Top of Extract

Background: Cardiovascular Disease (CVD) is the leading cause of mortality and
morbidity worldwide. Four out of five CVD deaths are due to myocardial infarction or stroke.
Despite many initiatives that have been established for CVD prevention and risk management, and
new therapies to treat existing CVD, patients continue to die from cardiac events. Clearly, we need
to identify new therapeutic targets and strategies. Metabolomics offers a novel solution to this
problem, as metabolomics-based biomarkers do not only indicate the presence or absence of a
disease, but are also capable of assessing risks of developing the disease and detecting the disease
prior to the appearance of overt clinical symptoms.
Method: In this review, we describe the analytical techniques and workflow used in untargeted
metabolomics. We also identify several case studies that highlight the use of untargeted
metabolomics in cardiovascular research.

Bottom of Extract

→ Actions to take:
**A.** Answer these questions from the abstract on metabolomics and cardiovascular disease:
(i) How many out of five cardiovascular disease deaths are due to myocardial infarction or stroke?
(ii) For which type of metabolomics does the review describe the analytical techniques and workflow?
(iii) Apart from showing whether a disease is present, what two things can metabolomics-based biomarkers do?
**B.** Transcribe the part of the abstract between "Background: Cardiovascular Disease" and "infarction or stroke.", inclusive.
The material after the abstract plays no part in this work.

Top of The data

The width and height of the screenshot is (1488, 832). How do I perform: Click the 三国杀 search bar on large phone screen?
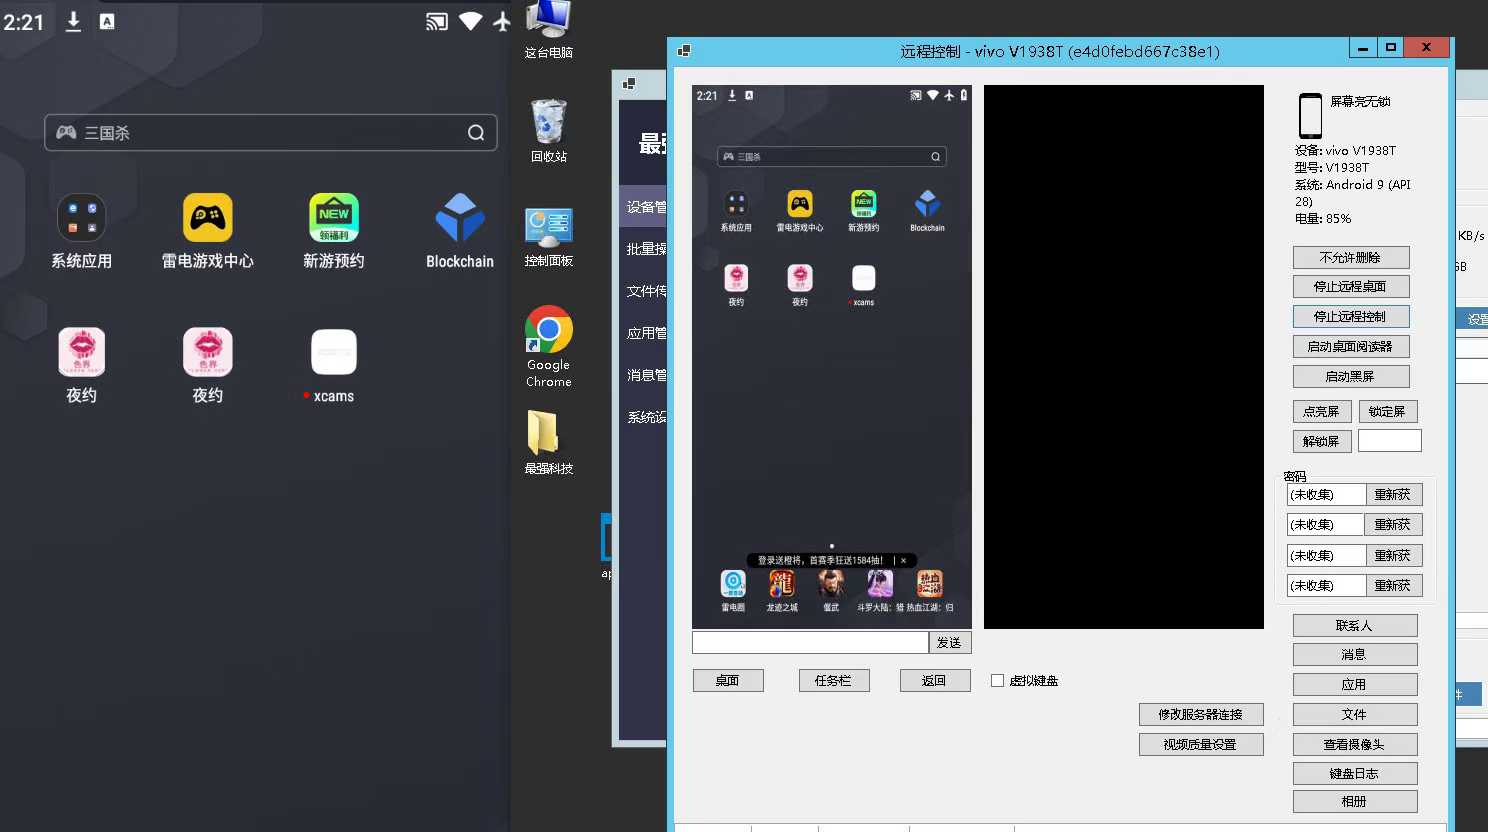[x=260, y=133]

Bottom of The data

→ Solutions to the tasks:
**A.**
(i) Four.
(ii) Untargeted metabolomics.
(iii) They can assess the risk of developing the disease and detect the disease before overt clinical symptoms appear.

**B.**
Background: Cardiovascular Disease (CVD) is the leading cause of mortality and
morbidity worldwide. Four out of five CVD deaths are due to myocardial infarction or stroke.